Look out: watch out for icy patches or uneven ground, since a fall could be worse than just having to shovel a bit of snow. Make sure to keep scarves and hats from blocking your vision, you need to watch where your shovel or blower is going too.
Warm-up: warm up with some light exercise inside for 10 minutes before you go exercise by moving snow outside. Once you’re back inside warm up again with a nice hot drink.
Pace yourself: just like any other exercise, be sure to take breaks when you need them, and don’t get dehydrated. You don’t feel as thirsty when it’s cold, but you need to stay hydrated all the same.

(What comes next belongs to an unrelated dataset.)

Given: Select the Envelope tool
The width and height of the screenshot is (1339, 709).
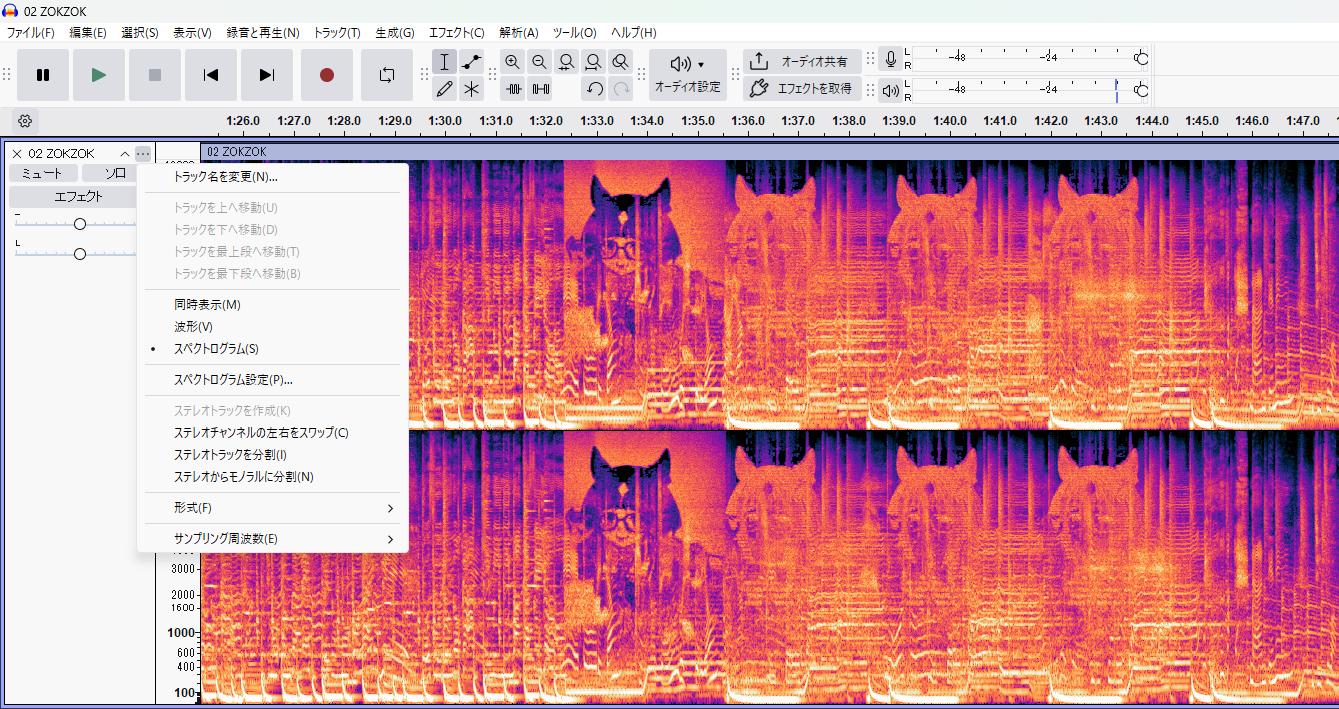Looking at the screenshot, I should point(472,62).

If you’ve gone at it too hard and experience chest pain, shortness of breath of other signs that indicate a heart attack be sure to stop immediately and call 9-1-1.
Pace your blower: snowblowers can help make quick work out of clearing a driveway, but if used improperly could leave you with a back injury. They are designed to move at a particular speed, so don’t be trying to force your blower to go faster – it’s already doing the work for you!
Pick your weapon wisely: if using a shovel make sure to pick one that is comfortable for your height and strength. Using a shovel that is too heavy, too long, or even too short is not only asking for injury but also makes shovelling less efficient.
Just don’t do it: if you have a medical condition or do not exercise regularly, make sure to check in with your doctor before braving all that white stuff. Snow removal places high stress on the heart, and you might be better off hiring someone to remove the snow for you.
How to shovel snow without injury:
- Push the snow, instead of lifting it, as much as possible
- If you need to lift the snow, lift with your legs by squatting with your back straight; don’t bend at the waist
- Only scoop small amounts of snow at a time, and remove deep snow in pieces: holding a heavy shovel of snow with your arms outstretched puts strain on your spine
- Walk the snow over to where you want it, do not throw it over your shoulder to avoid twisting your back.